> **WORK INSTRUCTIONS**: Find how many lines of the listing include the string "right", and report only that figure.
───── DATA SECTION
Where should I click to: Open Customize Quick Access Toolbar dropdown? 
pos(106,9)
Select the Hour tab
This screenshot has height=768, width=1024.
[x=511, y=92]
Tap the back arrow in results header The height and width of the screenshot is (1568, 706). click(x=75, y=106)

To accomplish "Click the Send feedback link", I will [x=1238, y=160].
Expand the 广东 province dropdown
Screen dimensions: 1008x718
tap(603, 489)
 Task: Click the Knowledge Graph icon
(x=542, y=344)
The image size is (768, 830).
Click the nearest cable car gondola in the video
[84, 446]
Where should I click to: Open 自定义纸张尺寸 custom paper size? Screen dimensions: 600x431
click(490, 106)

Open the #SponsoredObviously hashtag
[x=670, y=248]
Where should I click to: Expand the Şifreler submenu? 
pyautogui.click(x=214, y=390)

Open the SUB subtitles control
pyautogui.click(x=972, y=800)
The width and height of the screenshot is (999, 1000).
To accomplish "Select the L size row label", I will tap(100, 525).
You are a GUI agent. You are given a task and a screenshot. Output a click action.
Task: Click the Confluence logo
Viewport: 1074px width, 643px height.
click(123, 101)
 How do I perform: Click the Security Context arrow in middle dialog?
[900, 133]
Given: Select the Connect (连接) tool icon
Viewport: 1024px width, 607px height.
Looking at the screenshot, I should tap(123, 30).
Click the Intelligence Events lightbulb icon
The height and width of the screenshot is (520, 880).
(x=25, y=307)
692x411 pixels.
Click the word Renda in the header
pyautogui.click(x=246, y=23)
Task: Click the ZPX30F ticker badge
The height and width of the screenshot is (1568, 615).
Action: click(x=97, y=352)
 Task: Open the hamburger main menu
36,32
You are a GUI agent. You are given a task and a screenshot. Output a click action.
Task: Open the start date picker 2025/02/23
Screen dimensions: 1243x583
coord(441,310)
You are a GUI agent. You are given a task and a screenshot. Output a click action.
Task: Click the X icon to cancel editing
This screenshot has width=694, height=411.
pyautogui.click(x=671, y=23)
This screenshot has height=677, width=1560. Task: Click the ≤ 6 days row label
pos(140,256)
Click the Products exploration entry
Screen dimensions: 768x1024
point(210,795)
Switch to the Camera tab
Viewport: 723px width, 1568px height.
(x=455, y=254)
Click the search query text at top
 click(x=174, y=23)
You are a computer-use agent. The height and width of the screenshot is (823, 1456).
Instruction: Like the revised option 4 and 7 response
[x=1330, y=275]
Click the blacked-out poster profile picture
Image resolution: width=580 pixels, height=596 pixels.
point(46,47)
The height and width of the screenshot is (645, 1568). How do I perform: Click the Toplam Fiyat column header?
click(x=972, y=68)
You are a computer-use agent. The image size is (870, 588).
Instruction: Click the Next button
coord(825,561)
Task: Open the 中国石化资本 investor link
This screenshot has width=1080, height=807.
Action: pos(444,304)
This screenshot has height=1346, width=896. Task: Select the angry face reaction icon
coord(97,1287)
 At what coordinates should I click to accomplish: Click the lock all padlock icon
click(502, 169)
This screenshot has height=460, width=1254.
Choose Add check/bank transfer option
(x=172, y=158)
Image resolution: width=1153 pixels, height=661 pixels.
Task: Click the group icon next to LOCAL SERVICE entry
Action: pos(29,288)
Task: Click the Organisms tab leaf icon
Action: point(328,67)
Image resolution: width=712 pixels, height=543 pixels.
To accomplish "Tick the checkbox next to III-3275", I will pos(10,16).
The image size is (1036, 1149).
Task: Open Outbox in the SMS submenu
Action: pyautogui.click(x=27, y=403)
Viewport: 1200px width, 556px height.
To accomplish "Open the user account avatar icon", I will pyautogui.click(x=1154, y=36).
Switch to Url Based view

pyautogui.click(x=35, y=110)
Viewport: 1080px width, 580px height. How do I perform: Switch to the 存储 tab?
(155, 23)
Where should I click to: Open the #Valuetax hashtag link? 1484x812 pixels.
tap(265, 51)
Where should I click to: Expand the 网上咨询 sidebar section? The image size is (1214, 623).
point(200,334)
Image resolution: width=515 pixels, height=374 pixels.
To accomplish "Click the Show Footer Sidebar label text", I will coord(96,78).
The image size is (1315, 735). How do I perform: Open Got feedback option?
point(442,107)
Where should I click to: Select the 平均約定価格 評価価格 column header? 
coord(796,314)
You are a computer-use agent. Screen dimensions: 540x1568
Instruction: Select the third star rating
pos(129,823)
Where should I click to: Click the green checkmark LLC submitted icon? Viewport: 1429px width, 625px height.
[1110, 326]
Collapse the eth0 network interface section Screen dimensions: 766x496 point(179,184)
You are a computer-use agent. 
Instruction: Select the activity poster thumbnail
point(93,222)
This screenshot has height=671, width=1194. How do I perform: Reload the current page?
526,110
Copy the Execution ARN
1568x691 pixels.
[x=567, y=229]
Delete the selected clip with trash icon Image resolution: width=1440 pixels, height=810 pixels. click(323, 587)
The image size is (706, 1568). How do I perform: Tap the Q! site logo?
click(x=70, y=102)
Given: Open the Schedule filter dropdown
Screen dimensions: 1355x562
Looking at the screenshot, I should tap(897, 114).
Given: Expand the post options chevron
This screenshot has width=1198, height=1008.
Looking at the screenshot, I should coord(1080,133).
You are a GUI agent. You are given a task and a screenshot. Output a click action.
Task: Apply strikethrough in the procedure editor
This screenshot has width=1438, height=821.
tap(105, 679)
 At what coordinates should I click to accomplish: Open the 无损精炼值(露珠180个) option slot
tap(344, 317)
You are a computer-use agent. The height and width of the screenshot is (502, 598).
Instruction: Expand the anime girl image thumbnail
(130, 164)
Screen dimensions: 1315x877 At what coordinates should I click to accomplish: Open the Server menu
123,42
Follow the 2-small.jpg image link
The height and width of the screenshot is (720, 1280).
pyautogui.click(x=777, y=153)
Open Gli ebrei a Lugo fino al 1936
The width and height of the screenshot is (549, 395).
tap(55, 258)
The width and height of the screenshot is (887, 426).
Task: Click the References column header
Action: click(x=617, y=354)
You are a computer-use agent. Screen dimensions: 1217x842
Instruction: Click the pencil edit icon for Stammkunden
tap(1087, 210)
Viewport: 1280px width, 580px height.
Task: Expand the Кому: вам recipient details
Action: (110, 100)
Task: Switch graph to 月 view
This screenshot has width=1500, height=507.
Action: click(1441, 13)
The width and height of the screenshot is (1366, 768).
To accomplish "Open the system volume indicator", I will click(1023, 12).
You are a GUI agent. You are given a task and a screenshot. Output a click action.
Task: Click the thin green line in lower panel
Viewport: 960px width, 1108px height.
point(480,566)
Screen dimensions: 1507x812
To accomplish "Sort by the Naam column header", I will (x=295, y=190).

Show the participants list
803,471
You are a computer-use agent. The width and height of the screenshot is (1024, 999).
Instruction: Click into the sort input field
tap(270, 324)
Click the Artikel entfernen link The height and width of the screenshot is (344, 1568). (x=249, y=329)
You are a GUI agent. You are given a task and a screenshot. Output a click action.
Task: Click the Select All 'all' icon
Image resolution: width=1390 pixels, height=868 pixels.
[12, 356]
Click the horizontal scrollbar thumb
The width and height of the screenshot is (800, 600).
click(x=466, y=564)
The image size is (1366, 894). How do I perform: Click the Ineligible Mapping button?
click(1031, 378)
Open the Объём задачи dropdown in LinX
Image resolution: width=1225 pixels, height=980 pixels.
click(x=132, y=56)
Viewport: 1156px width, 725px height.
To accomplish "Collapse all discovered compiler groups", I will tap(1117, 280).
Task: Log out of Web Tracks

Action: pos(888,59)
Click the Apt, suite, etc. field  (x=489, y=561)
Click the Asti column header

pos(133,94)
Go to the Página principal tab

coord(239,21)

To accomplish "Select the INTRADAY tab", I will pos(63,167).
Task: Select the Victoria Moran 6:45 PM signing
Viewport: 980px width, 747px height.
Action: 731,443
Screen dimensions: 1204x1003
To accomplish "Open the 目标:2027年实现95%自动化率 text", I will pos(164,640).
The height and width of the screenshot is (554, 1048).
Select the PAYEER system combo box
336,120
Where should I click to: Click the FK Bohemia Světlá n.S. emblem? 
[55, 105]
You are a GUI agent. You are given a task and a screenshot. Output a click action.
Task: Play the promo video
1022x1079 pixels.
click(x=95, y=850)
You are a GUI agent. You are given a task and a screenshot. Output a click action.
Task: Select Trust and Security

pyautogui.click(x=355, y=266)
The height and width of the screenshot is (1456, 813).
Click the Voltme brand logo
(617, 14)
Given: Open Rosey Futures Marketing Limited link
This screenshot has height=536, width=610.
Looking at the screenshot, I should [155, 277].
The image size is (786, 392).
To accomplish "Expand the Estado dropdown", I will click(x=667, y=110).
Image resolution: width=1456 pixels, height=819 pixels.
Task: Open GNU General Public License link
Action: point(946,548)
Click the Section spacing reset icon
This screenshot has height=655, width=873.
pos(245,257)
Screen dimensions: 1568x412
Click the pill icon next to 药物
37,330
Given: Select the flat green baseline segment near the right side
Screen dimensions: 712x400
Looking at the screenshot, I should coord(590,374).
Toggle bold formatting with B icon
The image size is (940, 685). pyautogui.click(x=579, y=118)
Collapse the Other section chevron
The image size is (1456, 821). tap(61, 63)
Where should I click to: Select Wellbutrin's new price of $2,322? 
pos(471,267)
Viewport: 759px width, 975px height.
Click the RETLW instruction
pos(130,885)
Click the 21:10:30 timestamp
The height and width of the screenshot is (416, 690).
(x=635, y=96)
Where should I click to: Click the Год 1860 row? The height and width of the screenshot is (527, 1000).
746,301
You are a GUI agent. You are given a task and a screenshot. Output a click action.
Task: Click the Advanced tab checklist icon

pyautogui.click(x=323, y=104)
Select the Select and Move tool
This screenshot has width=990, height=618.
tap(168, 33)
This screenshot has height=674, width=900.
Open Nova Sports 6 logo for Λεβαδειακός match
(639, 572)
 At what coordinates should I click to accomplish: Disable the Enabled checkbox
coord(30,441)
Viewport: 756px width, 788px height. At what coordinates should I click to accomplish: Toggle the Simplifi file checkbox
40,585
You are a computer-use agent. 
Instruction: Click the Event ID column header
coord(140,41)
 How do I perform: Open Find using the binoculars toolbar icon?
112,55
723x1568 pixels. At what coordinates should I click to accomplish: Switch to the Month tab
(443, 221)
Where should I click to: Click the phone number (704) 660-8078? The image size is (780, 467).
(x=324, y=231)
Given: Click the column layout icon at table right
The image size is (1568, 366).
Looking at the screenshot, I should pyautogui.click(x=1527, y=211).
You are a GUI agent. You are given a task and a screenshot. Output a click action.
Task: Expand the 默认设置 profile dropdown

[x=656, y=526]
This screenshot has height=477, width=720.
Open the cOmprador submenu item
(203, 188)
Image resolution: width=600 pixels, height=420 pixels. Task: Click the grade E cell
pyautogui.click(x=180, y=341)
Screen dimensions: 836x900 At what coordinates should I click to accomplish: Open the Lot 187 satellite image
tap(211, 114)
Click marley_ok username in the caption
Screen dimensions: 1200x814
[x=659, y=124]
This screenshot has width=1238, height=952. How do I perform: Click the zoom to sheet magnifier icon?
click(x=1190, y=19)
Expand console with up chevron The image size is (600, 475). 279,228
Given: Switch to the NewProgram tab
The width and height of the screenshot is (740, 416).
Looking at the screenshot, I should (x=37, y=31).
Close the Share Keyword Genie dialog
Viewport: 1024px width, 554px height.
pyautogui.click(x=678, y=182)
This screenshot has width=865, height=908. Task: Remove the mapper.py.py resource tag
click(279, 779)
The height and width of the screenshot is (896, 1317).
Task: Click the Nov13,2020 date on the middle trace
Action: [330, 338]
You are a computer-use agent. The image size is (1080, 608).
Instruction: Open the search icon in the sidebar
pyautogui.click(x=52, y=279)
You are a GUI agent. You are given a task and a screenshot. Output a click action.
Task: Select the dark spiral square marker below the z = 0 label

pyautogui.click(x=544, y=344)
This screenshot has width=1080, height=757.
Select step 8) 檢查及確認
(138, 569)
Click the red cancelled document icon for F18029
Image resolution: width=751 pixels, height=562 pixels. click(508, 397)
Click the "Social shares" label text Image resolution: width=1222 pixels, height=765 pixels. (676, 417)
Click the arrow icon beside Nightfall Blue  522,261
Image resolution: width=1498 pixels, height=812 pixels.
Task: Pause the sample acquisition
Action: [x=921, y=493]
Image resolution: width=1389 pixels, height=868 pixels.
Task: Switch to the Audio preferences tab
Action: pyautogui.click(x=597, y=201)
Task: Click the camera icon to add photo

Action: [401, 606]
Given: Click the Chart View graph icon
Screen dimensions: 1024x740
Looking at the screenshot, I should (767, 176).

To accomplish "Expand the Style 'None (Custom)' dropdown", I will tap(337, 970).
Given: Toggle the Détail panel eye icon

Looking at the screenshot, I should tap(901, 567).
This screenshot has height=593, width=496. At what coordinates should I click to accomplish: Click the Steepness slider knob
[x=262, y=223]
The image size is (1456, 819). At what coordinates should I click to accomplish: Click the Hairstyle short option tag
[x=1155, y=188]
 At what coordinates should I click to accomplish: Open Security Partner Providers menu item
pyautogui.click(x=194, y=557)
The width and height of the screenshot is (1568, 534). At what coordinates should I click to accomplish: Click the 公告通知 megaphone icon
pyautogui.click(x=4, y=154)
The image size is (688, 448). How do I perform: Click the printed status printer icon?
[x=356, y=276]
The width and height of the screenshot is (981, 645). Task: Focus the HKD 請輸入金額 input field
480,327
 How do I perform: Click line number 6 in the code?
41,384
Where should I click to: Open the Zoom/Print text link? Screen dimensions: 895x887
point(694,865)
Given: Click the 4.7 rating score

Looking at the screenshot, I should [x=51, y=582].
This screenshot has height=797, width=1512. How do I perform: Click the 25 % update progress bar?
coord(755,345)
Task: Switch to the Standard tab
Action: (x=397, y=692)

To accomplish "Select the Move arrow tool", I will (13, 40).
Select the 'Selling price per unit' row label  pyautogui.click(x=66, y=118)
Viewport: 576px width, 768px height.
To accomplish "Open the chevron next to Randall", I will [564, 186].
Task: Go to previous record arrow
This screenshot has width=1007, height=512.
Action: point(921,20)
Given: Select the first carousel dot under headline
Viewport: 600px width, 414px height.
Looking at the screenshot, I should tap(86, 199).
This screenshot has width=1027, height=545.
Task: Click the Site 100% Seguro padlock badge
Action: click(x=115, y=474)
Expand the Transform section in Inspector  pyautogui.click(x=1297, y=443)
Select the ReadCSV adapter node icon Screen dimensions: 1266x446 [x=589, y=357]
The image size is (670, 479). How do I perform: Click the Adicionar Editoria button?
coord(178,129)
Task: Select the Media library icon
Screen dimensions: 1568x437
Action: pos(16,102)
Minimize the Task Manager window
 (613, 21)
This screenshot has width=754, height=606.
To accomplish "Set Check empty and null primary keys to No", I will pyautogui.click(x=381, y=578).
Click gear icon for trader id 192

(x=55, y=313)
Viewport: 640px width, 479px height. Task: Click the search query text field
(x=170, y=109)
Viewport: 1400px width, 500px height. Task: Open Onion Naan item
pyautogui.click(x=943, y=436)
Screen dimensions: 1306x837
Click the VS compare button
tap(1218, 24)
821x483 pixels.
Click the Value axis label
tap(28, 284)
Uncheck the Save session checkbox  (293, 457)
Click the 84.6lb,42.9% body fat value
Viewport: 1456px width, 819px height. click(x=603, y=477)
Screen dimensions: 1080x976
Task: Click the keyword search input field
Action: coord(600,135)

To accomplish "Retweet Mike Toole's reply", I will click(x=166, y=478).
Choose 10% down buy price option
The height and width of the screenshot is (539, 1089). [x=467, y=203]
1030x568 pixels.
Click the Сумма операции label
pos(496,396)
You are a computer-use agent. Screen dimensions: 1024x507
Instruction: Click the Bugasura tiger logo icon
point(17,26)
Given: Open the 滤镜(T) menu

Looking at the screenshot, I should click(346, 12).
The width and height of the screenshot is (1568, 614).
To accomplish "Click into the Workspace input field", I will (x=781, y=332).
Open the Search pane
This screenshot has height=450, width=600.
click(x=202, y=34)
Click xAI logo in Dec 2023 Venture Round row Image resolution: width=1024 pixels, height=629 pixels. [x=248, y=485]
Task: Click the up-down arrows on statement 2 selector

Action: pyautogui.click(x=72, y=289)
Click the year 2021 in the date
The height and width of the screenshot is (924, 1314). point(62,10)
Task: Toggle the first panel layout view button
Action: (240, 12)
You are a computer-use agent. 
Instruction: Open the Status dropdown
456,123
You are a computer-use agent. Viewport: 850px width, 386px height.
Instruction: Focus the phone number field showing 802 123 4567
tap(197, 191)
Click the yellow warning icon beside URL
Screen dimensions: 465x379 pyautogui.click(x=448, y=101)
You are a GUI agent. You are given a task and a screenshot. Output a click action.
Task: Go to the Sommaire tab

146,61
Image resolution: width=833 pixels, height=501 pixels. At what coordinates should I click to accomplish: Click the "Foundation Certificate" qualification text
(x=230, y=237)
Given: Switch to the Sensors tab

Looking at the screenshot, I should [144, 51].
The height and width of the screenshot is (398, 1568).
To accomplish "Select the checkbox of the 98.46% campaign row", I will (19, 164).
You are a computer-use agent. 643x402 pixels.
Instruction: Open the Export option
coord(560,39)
──────────
> **EXERCISE SOLUTION**: 2